John Greenlee, a broker with The Mortgage Centre, has had trouble finding financing for houses that had been used as grow ops for marijuana, but he also tells of an instance when a house was improperly categorized one.
“(A Realtor I deal with) was trying to sell a "former Grow-op" where the previous tenant (from 12 years ago) was found to have had two or three plants growing in the bathroom. No modifications were made to the building like a traditional grow-op,” Greenlee wrote on MortgageBrokerNews.ca. “For all intents and purposes, other than the plant being illegal, it wasn't anything different than someone growing a lemon tree in their living room.”
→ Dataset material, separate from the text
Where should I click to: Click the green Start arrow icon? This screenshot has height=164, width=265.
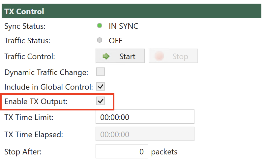[106, 56]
Greenlee told MortgageBrokerNews.ca the house was mentioned in a police report, which was enough for it to be considered a grow-op by lenders.
The clients had trouble selling the house as a result. And he thinks there should be more clarification around what is considered a grow-op.
For his part, he has had trouble finding financing for houses classified as grow ops.
“I don’t recall higher rates but lenders have certainly gotten tougher on the underwriting,” he told MortgageBrokerNews.ca. “We always disclose it to a lender; some lenders, including Scotia
, won’t even do them anymore."
Currently, grow-op houses are red flagged in CMHC’s database, and they require a number of requirements before it will insure the property for lenders.
Eugene Pilato, of Century 21, wrote about the requirements for insuring former grow-ops in a blog post, including a copy of an environmental audit, a certificate ensuring the property is habitable, a minimum down payment of 20 per cent, and an insurance premium of one per cent of the amount of the mortgage.
Certain homebuyers are being unjustly punished by lenders for purchasing houses that should not be classified as grow ops, according to one industry player.